→ EXCERPT PROVIDED
..........
So an equivalence relation (on $A$) is a relation (on $A$) that is reflexive (on $A$), transitive, and symmetric.
When $\REL$ is an equivlanece relation on $A$, we say often read ``$a\REL b$'' as ``$a$ and $b$ are \emph{equivalent}.''


\ex{Assume that $\REL$ is a relation on $A$.
\begin{enumerate}
\item Prove that $\REL$ is a preorder on $A$ if and only if $\id{A}\subseteq\,\,\REL$ and $\REL\circ\REL\,\,\subseteq\,\, \REL$.
\item Prove that if $\REL$ is a preorder on $A$ then $\REL\circ\REL\,\,=\,\, \REL$.
\item Prove that $\REL$ is an equivalence relation on $A$ if and only if
$\id{A}\subseteq\,\,\REL$,
$\REL\circ\REL\,\,\subseteq\,\, \REL$,
and $\rev{\REL}\subseteq\,\,\REL$.
\item Prove that if $\REL$ is an equivalence relation on $A$ then
$\REL\circ\REL\,\,=\,\, \REL$
and $\rev{\REL}=\,\,\REL$.
\item Prove that $\REL$ is total on $A$ if and only if $\REL\cup\,\,\rev{\REL}=A\times A$.
\end{enumerate}
}

When $A$ is a small finite set, we can depict relations $\REL$ on $A$ by drawing a labeled dot for each element of $A$
and then drawing an arrow from the the dot labeled $x$ to the dot labeled $y$ whenever $x\REL y$.
For example,
\begin{center}
\includegraphics{img/relations_gfx/00000.pdf}
\end{center}
depicts the relation $\{(0,1),(1,1),(1,3),(0,2),(2,0)\}$
on the set $\{0,1,2,3\}$.
..........
Records of text and element locations
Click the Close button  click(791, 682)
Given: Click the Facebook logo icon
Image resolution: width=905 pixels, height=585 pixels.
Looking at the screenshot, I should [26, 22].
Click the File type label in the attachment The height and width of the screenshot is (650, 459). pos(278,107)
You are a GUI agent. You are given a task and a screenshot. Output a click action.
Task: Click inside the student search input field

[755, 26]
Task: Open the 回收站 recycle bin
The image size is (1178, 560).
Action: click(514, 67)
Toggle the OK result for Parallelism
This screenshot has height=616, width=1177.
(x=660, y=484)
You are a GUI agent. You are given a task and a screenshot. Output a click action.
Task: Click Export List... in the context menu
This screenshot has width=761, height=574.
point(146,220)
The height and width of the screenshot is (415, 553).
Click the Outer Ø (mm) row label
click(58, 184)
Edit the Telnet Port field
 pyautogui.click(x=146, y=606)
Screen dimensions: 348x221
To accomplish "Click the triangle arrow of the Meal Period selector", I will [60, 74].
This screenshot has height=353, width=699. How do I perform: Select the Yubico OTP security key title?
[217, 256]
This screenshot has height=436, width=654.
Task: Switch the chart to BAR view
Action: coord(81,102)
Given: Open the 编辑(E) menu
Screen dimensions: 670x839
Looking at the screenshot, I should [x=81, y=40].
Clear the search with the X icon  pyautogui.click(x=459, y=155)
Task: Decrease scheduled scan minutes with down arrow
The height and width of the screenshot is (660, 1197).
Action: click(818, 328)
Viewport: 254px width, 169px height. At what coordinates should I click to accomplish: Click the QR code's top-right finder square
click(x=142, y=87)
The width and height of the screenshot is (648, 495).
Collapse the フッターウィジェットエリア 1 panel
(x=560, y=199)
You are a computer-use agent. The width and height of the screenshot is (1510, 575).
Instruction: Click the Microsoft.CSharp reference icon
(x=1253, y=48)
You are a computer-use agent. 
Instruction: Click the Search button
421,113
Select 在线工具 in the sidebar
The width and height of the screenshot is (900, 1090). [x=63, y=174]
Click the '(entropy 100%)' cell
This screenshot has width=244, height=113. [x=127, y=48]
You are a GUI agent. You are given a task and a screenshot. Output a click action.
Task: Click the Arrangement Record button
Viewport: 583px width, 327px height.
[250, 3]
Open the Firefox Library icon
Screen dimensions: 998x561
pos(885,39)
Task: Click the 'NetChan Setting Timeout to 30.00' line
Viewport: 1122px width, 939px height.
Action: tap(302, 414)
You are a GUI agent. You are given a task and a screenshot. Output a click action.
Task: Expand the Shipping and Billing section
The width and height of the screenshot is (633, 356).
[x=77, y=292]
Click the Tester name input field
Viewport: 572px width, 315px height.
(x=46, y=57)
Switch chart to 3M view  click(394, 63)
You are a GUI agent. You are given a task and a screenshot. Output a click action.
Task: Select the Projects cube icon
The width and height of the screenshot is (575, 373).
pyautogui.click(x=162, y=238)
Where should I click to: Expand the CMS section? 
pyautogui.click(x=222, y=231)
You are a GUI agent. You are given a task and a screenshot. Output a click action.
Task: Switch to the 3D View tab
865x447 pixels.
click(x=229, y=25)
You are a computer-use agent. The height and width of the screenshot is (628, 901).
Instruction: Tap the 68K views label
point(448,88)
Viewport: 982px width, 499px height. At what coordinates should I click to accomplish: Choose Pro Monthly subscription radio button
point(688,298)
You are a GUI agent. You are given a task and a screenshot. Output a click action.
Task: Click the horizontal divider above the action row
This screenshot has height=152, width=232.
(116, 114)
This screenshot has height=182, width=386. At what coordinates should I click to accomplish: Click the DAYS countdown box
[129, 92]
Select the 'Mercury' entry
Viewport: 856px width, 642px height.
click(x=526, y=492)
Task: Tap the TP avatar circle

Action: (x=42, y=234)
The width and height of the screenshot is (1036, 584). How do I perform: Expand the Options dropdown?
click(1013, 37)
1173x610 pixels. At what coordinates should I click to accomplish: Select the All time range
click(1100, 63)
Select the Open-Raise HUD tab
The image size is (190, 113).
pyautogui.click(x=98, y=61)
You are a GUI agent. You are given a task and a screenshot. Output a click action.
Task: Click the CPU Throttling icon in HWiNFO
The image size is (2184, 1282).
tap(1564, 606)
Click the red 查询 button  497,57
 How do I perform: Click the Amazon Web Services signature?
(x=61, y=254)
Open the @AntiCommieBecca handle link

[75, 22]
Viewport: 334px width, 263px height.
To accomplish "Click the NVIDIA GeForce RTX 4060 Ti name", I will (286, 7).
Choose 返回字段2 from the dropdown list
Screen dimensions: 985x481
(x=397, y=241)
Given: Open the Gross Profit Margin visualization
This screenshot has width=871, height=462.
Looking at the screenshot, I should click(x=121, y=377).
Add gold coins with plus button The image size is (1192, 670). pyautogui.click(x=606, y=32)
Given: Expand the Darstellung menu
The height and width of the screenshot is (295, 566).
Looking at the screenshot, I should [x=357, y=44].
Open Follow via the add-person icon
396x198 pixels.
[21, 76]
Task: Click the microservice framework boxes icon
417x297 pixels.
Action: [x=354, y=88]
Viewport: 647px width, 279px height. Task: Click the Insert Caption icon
..........
→ WORK TO COMPLETE
In the excerpt on equivalence relations, swap "preorder" for "quasi-order" and reproduce the part that opens with the words containing "So an equivalence" and closes with "then $\REL\circ\REL\,\,=\,\, \REL$.". Work solely from the excerpt on equivalence relations; the material is not to be consulted.

→ SOLUTION
So an equivalence relation (on $A$) is a relation (on $A$) that is reflexive (on $A$), transitive, and symmetric.
When $\REL$ is an equivlanece relation on $A$, we say often read ``$a\REL b$'' as ``$a$ and $b$ are \emph{equivalent}.''


\ex{Assume that $\REL$ is a relation on $A$.
\begin{enumerate}
\item Prove that $\REL$ is a quasi-order on $A$ if and only if $\id{A}\subseteq\,\,\REL$ and $\REL\circ\REL\,\,\subseteq\,\, \REL$.
\item Prove that if $\REL$ is a quasi-order on $A$ then $\REL\circ\REL\,\,=\,\, \REL$.